Monday, September 1, 2008


Through advocacy or inquiry

Arriving at a decision, as far as the concept of advocacy is concerned, is a contest. An advocate enters into a discussion solely for the purpose of convincing the decision makers. An advocate is a spokesman for his position. He will lobby for while defending it at the same time. Dissenters are discouraged or dismissed. Advocates fight to win since the alternative is to lose.

Inquiry, on the other hand, treats decision-making as a problem that needs to be solved. An "inquirer" enters into a discussion for the purpose of evaluating hypotheses. They think critically and present and listen to balanced arguments. Their attitude keeps them open to alternatives even when these viewpoints are submitted by the minority. In the end, this approach leads to a sense of collective ownership of the final decision by the entire group.

Politics, unfortunately, is one of those topics that can inflame the heart. It is hard to maintain an inquiring nature in this subject. Passion has a way of turning people into fierce advocates for their positions.

As my uncle often said, there are two topics of discussion that never end: politics and religion. And he wisely refrains from participating in both.

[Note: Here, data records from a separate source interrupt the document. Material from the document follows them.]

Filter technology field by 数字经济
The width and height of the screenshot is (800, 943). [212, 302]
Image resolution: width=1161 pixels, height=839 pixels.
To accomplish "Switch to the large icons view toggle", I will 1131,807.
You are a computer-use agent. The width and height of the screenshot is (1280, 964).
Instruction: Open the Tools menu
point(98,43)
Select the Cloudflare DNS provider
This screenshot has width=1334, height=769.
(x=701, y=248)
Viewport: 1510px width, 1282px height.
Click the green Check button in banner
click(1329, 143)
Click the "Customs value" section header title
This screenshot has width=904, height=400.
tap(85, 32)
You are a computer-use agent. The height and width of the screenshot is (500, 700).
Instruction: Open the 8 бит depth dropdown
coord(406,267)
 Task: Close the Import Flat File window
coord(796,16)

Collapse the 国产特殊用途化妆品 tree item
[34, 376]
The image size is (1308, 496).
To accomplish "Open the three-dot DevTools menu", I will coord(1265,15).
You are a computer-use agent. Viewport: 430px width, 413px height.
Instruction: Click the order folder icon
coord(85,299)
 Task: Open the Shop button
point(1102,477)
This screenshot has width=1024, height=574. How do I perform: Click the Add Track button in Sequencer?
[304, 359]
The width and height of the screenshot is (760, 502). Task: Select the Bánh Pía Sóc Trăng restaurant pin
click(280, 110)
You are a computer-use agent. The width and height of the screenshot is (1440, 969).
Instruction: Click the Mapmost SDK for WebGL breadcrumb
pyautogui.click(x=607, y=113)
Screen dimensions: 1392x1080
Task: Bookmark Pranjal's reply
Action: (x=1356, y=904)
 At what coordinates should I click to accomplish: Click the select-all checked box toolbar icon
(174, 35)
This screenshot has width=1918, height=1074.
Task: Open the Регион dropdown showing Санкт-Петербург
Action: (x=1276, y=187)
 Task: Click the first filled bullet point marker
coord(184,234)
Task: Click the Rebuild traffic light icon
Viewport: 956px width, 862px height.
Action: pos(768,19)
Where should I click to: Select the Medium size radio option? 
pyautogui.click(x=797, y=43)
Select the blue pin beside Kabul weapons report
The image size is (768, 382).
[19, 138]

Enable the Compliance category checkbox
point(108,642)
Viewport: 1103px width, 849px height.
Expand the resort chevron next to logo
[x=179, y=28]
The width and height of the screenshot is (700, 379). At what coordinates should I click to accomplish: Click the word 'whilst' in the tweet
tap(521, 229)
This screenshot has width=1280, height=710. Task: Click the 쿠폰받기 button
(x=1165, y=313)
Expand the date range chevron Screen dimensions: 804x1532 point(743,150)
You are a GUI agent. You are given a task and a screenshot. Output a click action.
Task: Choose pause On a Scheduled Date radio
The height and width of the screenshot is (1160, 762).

The presidential election is less than 90 days away and the incumbent president has certainly had a tumultuous administration. It is no wonder that passions run high especially among the Democrats.

I heard Senator Obama, the Democratic candidate, give a rousing speech at his party's national convention. As a former member of Toastmasters, I applauded his masterful delivery of his message. However, sometimes the delivery is so good that it is hard to review the meaning of the message.

I want to do that with both candidates.

I was surprised, therefore, when I read the analysis of Obama's speech in this political opinion article by Mr. Robert Tracinski. Entitled "Obama Offers a Beautifully Packaged Lie," I read it with a critical eye. I was looking for flawed partisan logic but saw none.

Here then, I present for your own review, are excerpts of Tracinski's article:
Barack Obama can fake sincerity, and that, more than the words of a speech or the pageantry that precedes it, is the key to his power as a speaker.

His speech last night was brilliant and perfect. It is too bad that the whole thing was a lie, which depended on the smoothness and apparent sincerity of Senator Obama's delivery to lull the listener into a state of credulity and prevent him from asking too many questions.

Here's an example that is small but revealing. Obama led with the best sales pitch he has to offer: that he is not George Bush. But of course, Obama is running against John McCain, not Bush. So he attempted to justify the substitution by claiming that "John McCain has voted with George Bush ninety percent of the time." This statistic has been used throughout the Democratic convention, but it makes no sense. Bush is not a member of Congress and casts no votes there--so how can you compare his voting record to that of McCain?

But don't examine this folly; ask only what it accomplishes. It allows Obama to run against an unpopular president who will not defend himself because he is not actually in the race.